On the other hand, we need to carefully assess whether economies expressing interest in joining TPP11, including China, are prepared to meet the requirements and standards required by TPP11.
The Ministry of Economy, Trade and Industry, together with relevant ministries and agencies, will continue to monitor trends in economies that show interest in joining TPP, and as the chair of the TPP Committee next year, we will work to steadily implement and expand TPP11.

Strategic Policy Committee of the Advisory Committee for Natural Resources and Energy

Q: At the energy committee meeting last week, the secretariat proposed the maximum use of renewable energy and nuclear power for achieving carbon neutrality by 2050 and I understand that it has been decided. The Prime Minister originally indicated that nuclear power would be an option for decarbonization. Would you tell us when and how it was discussed to reach a conclusion that nuclear power would be utilized to its maximum capabilities?

A: It has not been decided, yet.

Q: Some experts say that decarbonization can be achieved without nuclear power. Would you tell us your view on this?

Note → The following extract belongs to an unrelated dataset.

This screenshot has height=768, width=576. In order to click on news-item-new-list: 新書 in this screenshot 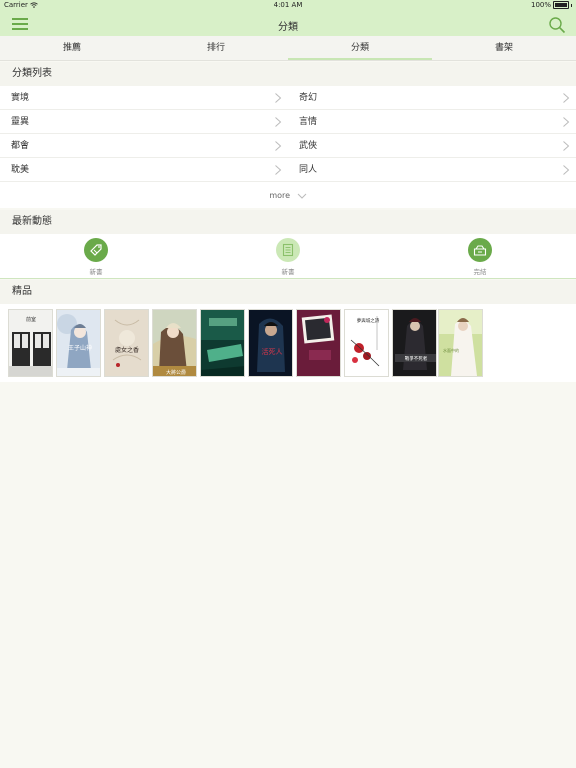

A: We intend to discuss this issue from scratch, and the discussion at the Strategic Policy Committee of the Advisory Committee for Natural Resources and Energy is ongoing.
To achieve carbon neutrality by 2050 is not a simple challenge. Therefore the government’s basic policy is that it is necessary to employ all resources to the fullest extent. The current Strategic Energy Plan, aiming at an 80% reduction of GHG emission by 2050, clearly stipulates a policy direction to pursue all options including renewable energy, hydrogen, CCS, and nuclear power.
Toward carbon neutrality by 2050, we will make maximum use of not only renewable energy but also anything available, including nuclear power plants confirmed to be safe.
This is on the premise of the 80% reduction scenario. If we are to achieve 100% reduction, we may have to make full use of nuclear power.
As I said, the government’s basic policy has just been presented. It depends on future discussions how this basic policy will be stipulated in the next Strategic Energy Plan.